I used 2 AA batteries at 1.6 Volt in series to create the 3.3V supply and then used a 10kOhm resistor and connected them to the bike. minus of the cell pack to B- and the resistor to one of the pins (tried both, same result)
The display does wake up, goes through it's startup sequence where the speedo will display 111,222,333,444....999 and also the green charge LED lights up steadily throughout the start-up sequence.
The green charge led then goes out for 3 seconds, and then starts to flash rapidly for 10 seconds and then lights up continuously. The clock in the display is also on continuously.
The voltage however remains at 3.3V after the resistor, the bike doesn't pull the line low and also the contractor doesn't engage to enable charging.
Could this be due to no charge voltage being present (100+ Volt between B- and B+) ?
I don;t have the mean well's at this time but i do have a couple of TDK FPS1000-48 power supplies to charge the pack.
they output 113.4 Volts when adjusted for maximum voltage so that would be around 85% which is fine for me.

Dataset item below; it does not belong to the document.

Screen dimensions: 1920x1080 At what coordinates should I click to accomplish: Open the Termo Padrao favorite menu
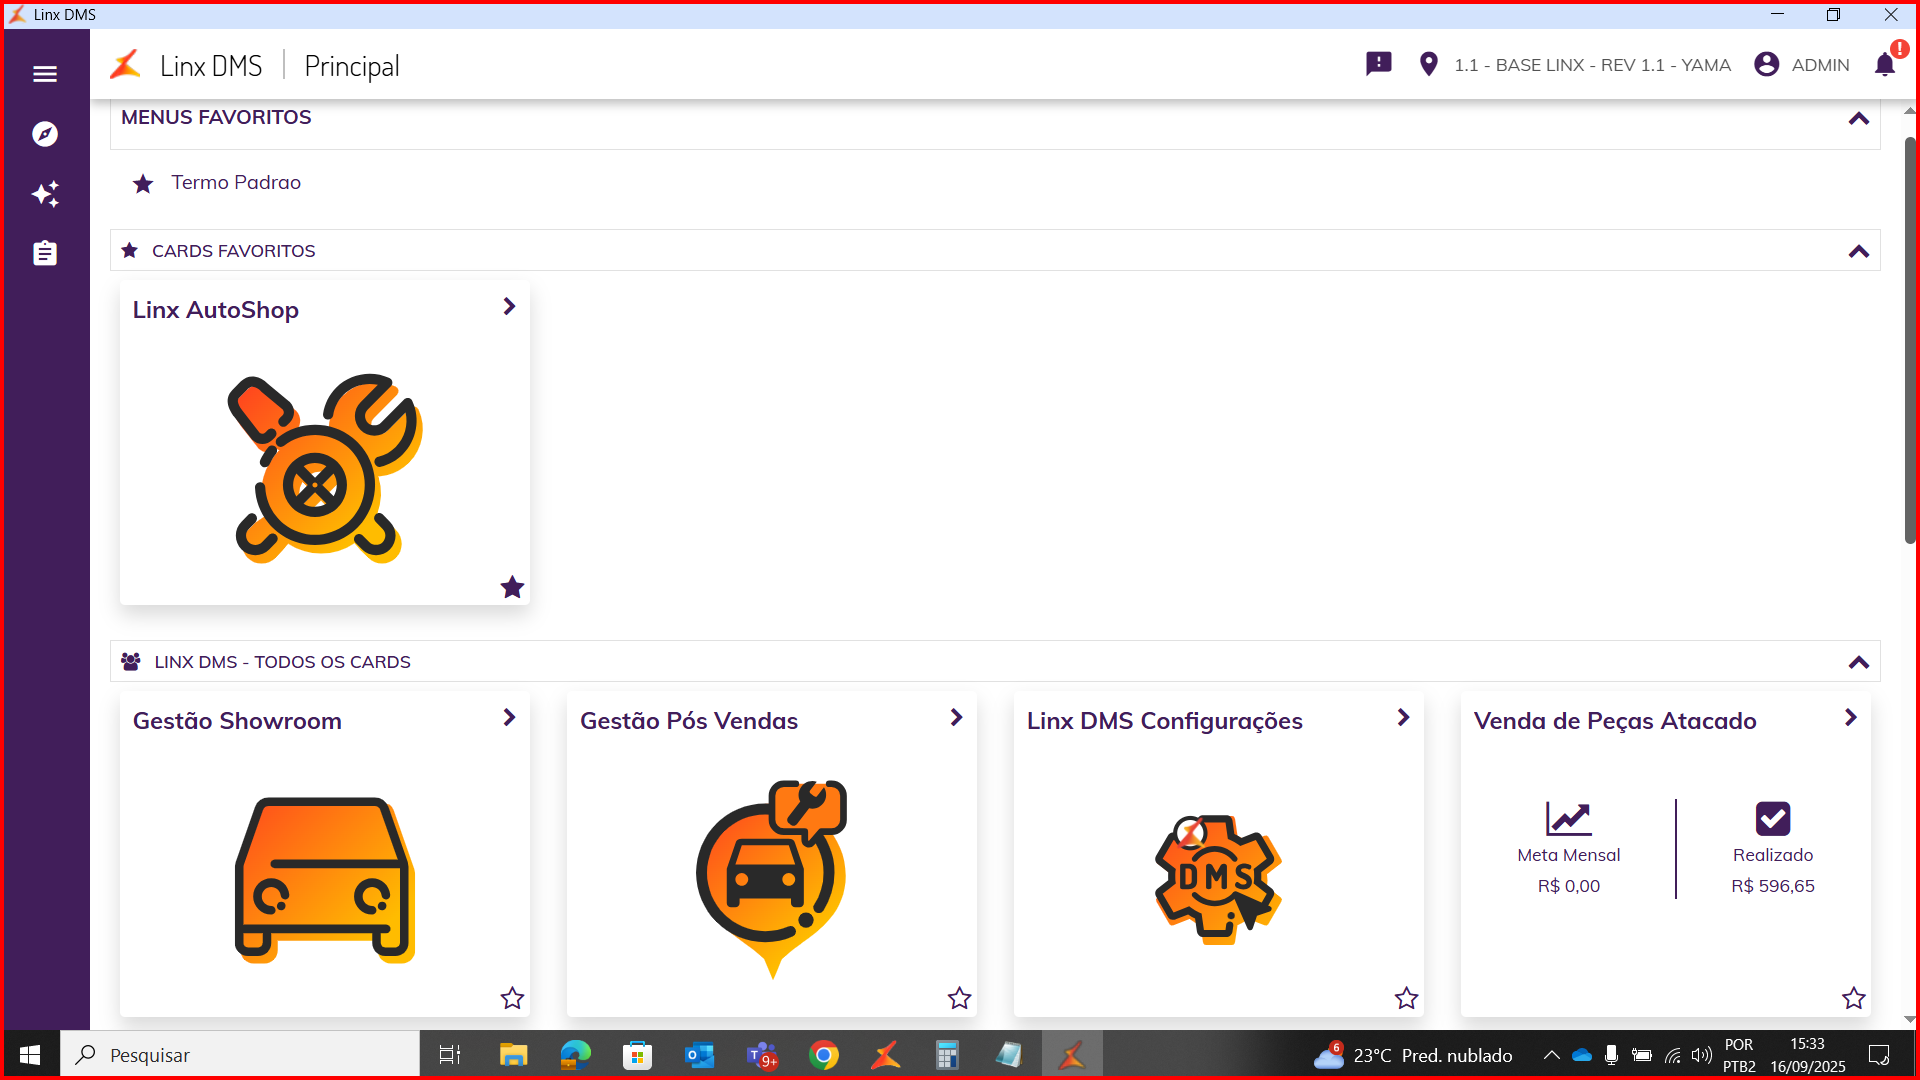(x=235, y=183)
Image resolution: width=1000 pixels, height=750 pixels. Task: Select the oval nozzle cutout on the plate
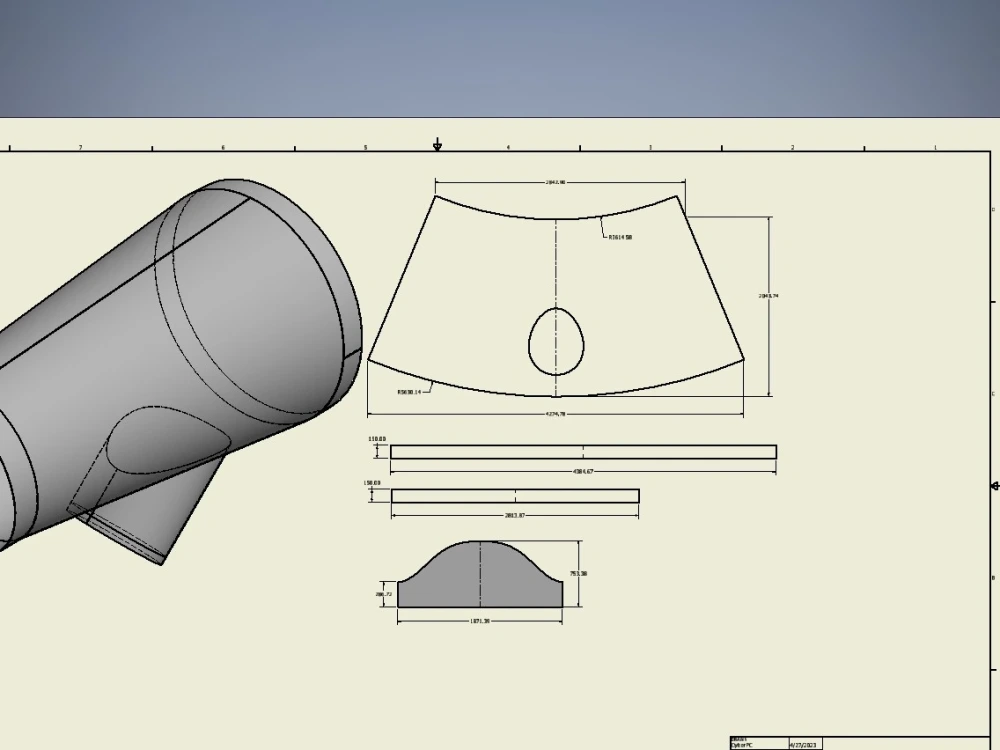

These supplies would not be for permanent mounting on the bike but for longer trips and then charge while getting a coffee or a sandwich.

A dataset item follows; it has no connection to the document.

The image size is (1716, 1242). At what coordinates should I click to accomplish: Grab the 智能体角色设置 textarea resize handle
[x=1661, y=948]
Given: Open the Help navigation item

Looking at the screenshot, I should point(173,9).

If I use the onboard charger to engage the contractor and use the TDK's to bulk charge I would have 1.3+1+1 = 3.3 kW of charging power.
I also made a small circuit with an AVR microcontroller which measures the battery voltage and do 1 of 3 things.
If the battery voltage is below 98 Volts, which means either not connected, contactor not engaged or charge level below 10% the circuit does nothing.
If the battery voltage is between 98 and 112 Volt first wait 15 seconds (while flashing a LED) and then engage the 2 TDK supplies via a relay (they have on-off control). This should allow the onboard charger to properly start-up.
If the battery voltage goes over 112 Volt the relais disengages, also disengaging the TDK supplies, a LED (charge complete) will light up and the microcontroller is brought into an endless loop (only resettable by cutting and re-applying power or a rest button.
Could it also be that the 2013-2014 charger uses CAN-bus to communicate with the Delta-Q ? Zero does have 2 versions of the delta-Q charger, one for 2011-2012 and one for 2013-2014.